この考えに基づくと、仮に「33歳までに出産しよう」と思えば、逆算して「31、2歳ぐらいまでに結婚しないと」となる。

いま29歳のケイコさんが、「明日にでも結婚を!」「ゆっくり恋愛してる暇なんかない」と焦るのも、よく分かります。

では、どうすれば「出逢って即結婚」となるのか?

さまざまな見解がありますが、今回は私のマーケッターとしての立場から、マーケティングに基づく「スピード婚の法則」をご紹介しましょう。

まず、昨今の結婚カップルが、出逢ってからゴールインするまでにどれぐらいの年月を要しているか? すでにご存じの方も多いかと思います。

正解は、平均4.26年。約30年前に比べ、1.72年も余分にかかります。

「恋愛結婚」のカップルに限ればさらに長く、平均で4.48年にも及ぶのが現実です(10年 国立社会保障・人口問題研究所「第14回出生動向基本調査」)。
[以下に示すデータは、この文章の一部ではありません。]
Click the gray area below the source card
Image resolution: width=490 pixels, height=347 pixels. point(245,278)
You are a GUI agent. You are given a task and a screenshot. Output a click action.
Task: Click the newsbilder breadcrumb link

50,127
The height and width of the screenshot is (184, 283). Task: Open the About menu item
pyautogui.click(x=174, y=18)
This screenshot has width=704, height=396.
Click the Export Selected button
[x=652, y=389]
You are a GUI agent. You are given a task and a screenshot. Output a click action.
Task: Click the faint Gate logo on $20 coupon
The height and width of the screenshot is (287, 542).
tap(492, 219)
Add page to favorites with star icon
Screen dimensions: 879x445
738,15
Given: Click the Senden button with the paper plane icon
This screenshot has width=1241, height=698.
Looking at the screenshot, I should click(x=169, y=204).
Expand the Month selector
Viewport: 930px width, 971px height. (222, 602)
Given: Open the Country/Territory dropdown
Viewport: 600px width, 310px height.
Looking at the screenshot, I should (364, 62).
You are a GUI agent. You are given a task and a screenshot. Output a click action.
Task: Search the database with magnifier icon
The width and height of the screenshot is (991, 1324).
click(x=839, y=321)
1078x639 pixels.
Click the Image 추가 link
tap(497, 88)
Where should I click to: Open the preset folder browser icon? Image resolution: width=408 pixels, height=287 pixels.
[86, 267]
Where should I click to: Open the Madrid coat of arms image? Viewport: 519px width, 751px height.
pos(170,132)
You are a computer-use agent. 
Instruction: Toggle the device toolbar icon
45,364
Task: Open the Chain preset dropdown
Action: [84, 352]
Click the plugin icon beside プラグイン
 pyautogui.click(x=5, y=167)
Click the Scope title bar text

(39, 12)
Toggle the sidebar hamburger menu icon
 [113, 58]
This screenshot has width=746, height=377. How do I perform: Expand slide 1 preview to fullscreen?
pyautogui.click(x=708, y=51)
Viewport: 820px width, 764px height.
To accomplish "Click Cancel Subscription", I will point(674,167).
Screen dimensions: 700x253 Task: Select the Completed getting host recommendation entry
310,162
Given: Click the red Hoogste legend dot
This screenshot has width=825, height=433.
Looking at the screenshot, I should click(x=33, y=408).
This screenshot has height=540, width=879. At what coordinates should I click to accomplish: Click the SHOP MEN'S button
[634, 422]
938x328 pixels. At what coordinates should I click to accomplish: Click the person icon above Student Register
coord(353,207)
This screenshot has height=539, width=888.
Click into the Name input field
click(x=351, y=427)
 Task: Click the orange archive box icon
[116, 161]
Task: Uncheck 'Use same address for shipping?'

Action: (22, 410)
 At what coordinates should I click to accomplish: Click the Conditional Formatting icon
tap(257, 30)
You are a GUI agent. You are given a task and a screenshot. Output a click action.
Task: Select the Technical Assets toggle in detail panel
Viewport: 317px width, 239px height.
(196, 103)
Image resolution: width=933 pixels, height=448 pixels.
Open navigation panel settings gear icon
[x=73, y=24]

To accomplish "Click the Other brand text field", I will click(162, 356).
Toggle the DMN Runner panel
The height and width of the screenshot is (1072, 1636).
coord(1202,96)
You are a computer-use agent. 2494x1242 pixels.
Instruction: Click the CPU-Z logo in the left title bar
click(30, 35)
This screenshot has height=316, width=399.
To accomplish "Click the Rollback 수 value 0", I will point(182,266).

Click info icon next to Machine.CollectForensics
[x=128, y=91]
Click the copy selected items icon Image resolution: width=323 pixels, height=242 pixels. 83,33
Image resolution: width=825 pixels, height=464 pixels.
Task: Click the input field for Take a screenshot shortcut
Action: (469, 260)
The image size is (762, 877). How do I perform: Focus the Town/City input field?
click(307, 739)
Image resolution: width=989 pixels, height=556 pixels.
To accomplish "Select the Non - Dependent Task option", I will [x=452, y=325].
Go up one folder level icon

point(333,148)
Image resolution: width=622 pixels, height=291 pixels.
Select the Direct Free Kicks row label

この平均値に照らすと、現29歳のケイコさんが今日誰かと出逢ったとしても、結婚する段階で33歳を超える。1~2年後に子どもを授かれればラッキー、それを過ぎると“不妊”の確率が高まる懸念も出てきますよね。

先日、「妊活に集中したいから」と今春からの休業を宣言した、お笑いトリオ・森三中の大島美幸さんは、居酒屋で放送作家・鈴木おさむさんと出逢い、交際を経ずに結婚を決めたことでも有名です。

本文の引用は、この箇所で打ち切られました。